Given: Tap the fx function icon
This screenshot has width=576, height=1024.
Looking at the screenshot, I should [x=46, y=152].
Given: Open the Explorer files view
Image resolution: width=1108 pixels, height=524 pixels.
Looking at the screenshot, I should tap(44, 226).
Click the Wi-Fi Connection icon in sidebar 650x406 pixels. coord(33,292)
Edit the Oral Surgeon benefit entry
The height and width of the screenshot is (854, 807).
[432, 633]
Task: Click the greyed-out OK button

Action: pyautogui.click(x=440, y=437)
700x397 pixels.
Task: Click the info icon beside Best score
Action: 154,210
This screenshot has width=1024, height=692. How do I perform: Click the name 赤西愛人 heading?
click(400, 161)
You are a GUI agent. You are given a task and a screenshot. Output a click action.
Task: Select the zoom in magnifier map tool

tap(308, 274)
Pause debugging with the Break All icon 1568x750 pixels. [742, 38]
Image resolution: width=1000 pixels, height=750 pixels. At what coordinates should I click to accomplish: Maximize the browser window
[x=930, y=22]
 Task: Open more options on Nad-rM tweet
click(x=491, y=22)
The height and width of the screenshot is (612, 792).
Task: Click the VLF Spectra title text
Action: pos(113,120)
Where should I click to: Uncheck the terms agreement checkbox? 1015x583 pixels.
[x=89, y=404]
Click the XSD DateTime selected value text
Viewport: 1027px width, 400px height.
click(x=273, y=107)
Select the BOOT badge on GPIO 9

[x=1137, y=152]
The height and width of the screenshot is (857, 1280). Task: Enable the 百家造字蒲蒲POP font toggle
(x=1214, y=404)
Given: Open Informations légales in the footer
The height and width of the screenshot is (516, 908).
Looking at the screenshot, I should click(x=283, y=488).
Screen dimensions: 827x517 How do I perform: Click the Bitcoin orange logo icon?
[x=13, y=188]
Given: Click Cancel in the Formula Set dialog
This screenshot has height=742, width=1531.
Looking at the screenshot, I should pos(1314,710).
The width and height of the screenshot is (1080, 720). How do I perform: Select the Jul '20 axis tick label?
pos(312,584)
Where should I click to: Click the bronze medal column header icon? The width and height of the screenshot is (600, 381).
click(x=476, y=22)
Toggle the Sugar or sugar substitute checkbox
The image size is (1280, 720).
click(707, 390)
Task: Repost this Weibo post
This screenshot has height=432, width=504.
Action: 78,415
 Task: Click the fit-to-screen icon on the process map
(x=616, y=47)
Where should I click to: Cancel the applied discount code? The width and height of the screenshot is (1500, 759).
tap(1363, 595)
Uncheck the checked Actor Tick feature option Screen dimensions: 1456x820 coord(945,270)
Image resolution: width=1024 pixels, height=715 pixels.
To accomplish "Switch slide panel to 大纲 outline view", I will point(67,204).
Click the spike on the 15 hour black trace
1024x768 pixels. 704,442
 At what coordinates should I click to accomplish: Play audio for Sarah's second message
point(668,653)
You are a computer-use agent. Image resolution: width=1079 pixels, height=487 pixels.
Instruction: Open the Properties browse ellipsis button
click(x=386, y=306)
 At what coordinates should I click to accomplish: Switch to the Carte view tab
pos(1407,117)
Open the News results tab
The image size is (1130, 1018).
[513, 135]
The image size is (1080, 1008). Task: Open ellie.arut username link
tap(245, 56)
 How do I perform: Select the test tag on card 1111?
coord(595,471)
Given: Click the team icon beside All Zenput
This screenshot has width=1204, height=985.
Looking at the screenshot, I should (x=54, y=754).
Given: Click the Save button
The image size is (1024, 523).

### Exercise description
Using the listing above, transcribe every entry exactly.

### Worked solution
Given: Tap the fx function icon
This screenshot has width=576, height=1024.
Looking at the screenshot, I should [x=46, y=152].
Given: Open the Explorer files view
Image resolution: width=1108 pixels, height=524 pixels.
Looking at the screenshot, I should tap(44, 226).
Click the Wi-Fi Connection icon in sidebar 650x406 pixels. coord(33,292)
Edit the Oral Surgeon benefit entry
The height and width of the screenshot is (854, 807).
[432, 633]
Task: Click the greyed-out OK button

Action: pyautogui.click(x=440, y=437)
700x397 pixels.
Task: Click the info icon beside Best score
Action: 154,210
This screenshot has width=1024, height=692. How do I perform: Click the name 赤西愛人 heading?
click(400, 161)
You are a GUI agent. You are given a task and a screenshot. Output a click action.
Task: Select the zoom in magnifier map tool

tap(308, 274)
Pause debugging with the Break All icon 1568x750 pixels. [742, 38]
Image resolution: width=1000 pixels, height=750 pixels. At what coordinates should I click to accomplish: Maximize the browser window
[x=930, y=22]
 Task: Open more options on Nad-rM tweet
click(x=491, y=22)
The height and width of the screenshot is (612, 792).
Task: Click the VLF Spectra title text
Action: pos(113,120)
Where should I click to: Uncheck the terms agreement checkbox? 1015x583 pixels.
[x=89, y=404]
Click the XSD DateTime selected value text
Viewport: 1027px width, 400px height.
click(x=273, y=107)
Select the BOOT badge on GPIO 9

[x=1137, y=152]
The height and width of the screenshot is (857, 1280). Task: Enable the 百家造字蒲蒲POP font toggle
(x=1214, y=404)
Given: Open Informations légales in the footer
The height and width of the screenshot is (516, 908).
Looking at the screenshot, I should click(x=283, y=488).
Screen dimensions: 827x517 How do I perform: Click the Bitcoin orange logo icon?
[x=13, y=188]
Given: Click Cancel in the Formula Set dialog
This screenshot has height=742, width=1531.
Looking at the screenshot, I should pos(1314,710).
The width and height of the screenshot is (1080, 720). How do I perform: Select the Jul '20 axis tick label?
pos(312,584)
Where should I click to: Click the bronze medal column header icon? The width and height of the screenshot is (600, 381).
click(x=476, y=22)
Toggle the Sugar or sugar substitute checkbox
The image size is (1280, 720).
click(707, 390)
Task: Repost this Weibo post
This screenshot has height=432, width=504.
Action: 78,415
 Task: Click the fit-to-screen icon on the process map
(x=616, y=47)
Where should I click to: Cancel the applied discount code? The width and height of the screenshot is (1500, 759).
tap(1363, 595)
Uncheck the checked Actor Tick feature option Screen dimensions: 1456x820 coord(945,270)
Image resolution: width=1024 pixels, height=715 pixels.
To accomplish "Switch slide panel to 大纲 outline view", I will point(67,204).
Click the spike on the 15 hour black trace
1024x768 pixels. 704,442
 At what coordinates should I click to accomplish: Play audio for Sarah's second message
point(668,653)
You are a computer-use agent. Image resolution: width=1079 pixels, height=487 pixels.
Instruction: Open the Properties browse ellipsis button
click(x=386, y=306)
 At what coordinates should I click to accomplish: Switch to the Carte view tab
pos(1407,117)
Open the News results tab
The image size is (1130, 1018).
[513, 135]
The image size is (1080, 1008). Task: Open ellie.arut username link
tap(245, 56)
 How do I perform: Select the test tag on card 1111?
coord(595,471)
Given: Click the team icon beside All Zenput
This screenshot has width=1204, height=985.
Looking at the screenshot, I should (x=54, y=754).
Given: Click the Save button
The image size is (1024, 523).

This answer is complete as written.